Welcome to Hopper Springs, home of anthropomorphic animals, weightless mesas, and hollow earth conspiracies exposed. Also: plenty of holes, delivered fresh to your door by BK, the Donut County cafe’s very own minimum wage trash panda.

Donut County’s tone is as weightless as its physics, but it’s a relentlessly charming and dreamlike diversion. This means that any front-loaded promise as a puzzle game is a stretch; there’s barely any challenge presented or brainpower required here, and while that subtracts any sense of hard-fought accomplishment, it doesn’t make the game any less fun to play.

In a series of episodic scenarios book-ended by irreverent narrative, you’ll swallow up the town and its residents with a moving hole in the ground, which grows larger and takes on certain qualities depending on what goes in. A campfire might make it spew flames, a catapult upgrade launches its contents into the air, and filling it with liquid might cause objects to bob along its surface.

Despite these variations, I discovered numerous occasions where I wished for a little more agency in how I approached Donut County’s entropic tasks. Each level consists of a location with a few different vantages, and you just swallow everything up before being shuttled onward to the next screen. This means that the hole even contends with invisible walls, like a level which prevents it from moving underneath an inflatable swimming pool, or another where you need to unlock a door to be granted passage. There’s humor in these obstacles, sure, but they still thwart the freedom I expected as a magical hole.

That door scenario pops up during the game’s finale, which takes place in the only area that allows you to navigate between screens at will. It’s this kind of maneuverability — however limited it is in practice — that I really wish was present in every other part of Donut County, and it felt bittersweet to encounter a multi-screen puzzle layout right before the whole thing was over.

The comparisons to Katamari Damacy are plentiful and apt, and the uncanny way that animals and objects bop around against the hole’s edges in feeble resistance is highly reminiscent of the Katamari’s helpless victims. Beyond that, the quality of the writing is similarly excellent throughout, and it’s hard not to chuckle at the game’s “Trashopedia” which features an irreverent quip for every single object, describing snakes as “angry spaghetti” and charcoal as “barbecue batteries.”

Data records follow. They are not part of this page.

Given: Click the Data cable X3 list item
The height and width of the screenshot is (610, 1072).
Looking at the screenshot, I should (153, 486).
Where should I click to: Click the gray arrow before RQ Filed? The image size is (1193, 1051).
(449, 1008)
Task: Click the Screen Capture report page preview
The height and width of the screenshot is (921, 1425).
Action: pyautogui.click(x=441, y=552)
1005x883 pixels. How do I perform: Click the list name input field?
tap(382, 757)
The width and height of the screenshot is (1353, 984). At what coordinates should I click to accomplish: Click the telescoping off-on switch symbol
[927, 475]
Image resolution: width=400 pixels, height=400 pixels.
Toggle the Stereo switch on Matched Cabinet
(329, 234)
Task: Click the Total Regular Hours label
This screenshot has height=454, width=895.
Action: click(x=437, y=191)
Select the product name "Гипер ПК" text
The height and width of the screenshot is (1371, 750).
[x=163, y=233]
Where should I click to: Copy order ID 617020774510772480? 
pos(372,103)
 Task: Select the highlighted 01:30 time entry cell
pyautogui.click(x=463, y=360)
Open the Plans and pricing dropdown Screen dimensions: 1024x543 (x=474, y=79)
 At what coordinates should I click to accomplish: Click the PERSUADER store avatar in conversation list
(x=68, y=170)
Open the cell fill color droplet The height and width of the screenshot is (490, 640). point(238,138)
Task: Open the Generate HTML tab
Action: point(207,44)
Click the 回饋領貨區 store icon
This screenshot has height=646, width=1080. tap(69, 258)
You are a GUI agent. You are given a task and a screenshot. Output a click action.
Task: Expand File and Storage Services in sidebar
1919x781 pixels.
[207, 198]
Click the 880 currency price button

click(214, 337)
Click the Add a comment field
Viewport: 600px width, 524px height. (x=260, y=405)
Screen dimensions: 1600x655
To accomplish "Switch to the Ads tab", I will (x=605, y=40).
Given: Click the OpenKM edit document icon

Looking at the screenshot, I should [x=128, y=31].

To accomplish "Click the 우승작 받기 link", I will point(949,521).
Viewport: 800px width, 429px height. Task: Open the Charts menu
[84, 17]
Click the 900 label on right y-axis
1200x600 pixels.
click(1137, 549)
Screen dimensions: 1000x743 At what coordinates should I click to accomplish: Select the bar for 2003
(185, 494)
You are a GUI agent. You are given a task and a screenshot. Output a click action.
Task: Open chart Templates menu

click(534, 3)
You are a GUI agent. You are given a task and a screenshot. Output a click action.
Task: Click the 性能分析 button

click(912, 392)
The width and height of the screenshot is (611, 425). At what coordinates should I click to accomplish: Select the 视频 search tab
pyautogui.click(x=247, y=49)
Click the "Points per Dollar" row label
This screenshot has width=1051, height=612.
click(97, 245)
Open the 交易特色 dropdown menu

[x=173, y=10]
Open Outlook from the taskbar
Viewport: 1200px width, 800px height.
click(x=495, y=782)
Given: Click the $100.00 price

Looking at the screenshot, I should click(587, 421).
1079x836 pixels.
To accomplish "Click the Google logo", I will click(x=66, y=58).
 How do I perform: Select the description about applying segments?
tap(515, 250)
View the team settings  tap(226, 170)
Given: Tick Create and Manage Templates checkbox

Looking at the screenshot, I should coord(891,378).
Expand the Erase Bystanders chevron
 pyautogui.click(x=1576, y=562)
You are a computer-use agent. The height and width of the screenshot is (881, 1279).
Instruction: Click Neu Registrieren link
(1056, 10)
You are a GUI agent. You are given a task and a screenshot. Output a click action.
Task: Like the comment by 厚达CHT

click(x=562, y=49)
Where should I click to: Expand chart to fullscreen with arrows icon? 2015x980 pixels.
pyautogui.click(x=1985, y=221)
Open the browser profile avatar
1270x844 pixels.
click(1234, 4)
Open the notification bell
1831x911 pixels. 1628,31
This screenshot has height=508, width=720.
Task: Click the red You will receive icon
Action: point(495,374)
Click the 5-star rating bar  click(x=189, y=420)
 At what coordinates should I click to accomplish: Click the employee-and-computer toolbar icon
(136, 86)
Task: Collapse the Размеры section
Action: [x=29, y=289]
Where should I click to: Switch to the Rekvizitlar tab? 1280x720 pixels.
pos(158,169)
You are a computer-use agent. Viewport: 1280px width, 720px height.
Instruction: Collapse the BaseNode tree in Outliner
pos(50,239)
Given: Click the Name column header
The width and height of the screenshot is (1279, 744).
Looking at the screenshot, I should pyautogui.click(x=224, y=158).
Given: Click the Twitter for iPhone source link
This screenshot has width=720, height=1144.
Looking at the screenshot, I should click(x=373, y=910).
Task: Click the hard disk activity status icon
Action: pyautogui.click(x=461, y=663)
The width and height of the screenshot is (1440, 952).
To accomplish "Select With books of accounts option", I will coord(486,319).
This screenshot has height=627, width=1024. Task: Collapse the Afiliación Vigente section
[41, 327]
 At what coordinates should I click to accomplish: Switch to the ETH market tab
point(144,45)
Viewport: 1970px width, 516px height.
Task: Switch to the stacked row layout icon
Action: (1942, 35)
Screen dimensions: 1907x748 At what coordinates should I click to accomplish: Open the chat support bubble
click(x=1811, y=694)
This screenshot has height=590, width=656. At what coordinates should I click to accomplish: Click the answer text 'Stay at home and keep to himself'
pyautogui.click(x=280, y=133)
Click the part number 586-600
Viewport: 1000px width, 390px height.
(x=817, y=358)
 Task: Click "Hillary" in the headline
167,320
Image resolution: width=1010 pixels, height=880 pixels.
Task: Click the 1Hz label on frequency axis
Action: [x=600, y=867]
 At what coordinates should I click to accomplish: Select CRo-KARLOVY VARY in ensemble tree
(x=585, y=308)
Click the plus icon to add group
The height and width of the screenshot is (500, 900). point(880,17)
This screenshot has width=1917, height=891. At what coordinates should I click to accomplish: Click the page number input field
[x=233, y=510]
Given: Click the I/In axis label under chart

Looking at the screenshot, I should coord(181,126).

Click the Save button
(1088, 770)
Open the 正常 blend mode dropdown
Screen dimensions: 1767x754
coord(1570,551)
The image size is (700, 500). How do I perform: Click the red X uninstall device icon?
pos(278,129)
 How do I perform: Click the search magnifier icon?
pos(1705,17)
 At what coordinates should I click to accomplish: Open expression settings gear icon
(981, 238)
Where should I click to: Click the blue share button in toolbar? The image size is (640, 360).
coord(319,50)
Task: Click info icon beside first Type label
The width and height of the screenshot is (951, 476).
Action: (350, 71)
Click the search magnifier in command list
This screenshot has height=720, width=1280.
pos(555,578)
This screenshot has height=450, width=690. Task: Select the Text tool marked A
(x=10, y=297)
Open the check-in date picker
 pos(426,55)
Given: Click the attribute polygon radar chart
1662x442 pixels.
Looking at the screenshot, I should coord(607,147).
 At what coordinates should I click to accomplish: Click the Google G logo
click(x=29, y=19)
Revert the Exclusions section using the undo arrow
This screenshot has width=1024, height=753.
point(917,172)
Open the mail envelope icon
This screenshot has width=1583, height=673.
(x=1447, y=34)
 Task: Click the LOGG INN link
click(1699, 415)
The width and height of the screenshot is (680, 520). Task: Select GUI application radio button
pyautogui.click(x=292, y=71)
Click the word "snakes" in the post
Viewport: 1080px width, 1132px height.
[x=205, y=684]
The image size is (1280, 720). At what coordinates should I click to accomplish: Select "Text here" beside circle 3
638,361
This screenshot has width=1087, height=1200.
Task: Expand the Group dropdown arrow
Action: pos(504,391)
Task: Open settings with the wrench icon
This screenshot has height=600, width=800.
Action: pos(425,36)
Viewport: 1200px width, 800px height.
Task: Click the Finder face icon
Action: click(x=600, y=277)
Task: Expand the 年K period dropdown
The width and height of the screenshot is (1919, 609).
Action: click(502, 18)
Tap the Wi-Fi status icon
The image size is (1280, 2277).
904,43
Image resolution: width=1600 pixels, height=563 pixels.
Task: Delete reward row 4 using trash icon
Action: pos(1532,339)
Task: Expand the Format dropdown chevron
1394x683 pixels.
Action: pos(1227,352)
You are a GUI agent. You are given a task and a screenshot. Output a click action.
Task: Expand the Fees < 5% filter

Donut County seems like a brilliant purchase for young children, who will assuredly delight in its beautiful antics on a backseat iPad. I’d wager that those children probably won’t get so hung up on its (ahem) lack of depth, and there’s neither a meaningful scoring system or challenging range of cheevos to chase after journey’s end. In spite of these complaints for more content, the simple fact bears repeating: controlling an all-consuming hole is an ingenious and inventive concept, and can’t help but feel like time well spent.

VERDICT

Yes if you love cartoon raccoons and Katamari Damacy, and it’s even better if you’re spouting Little Plucky Tiny Toon Adventures quotes the whole time; Probably Not if you’re looking for something longer. 

Main takeaway: Donut County is an enjoyable and highly-polished diversion, but it’s certain to leave you wanting more.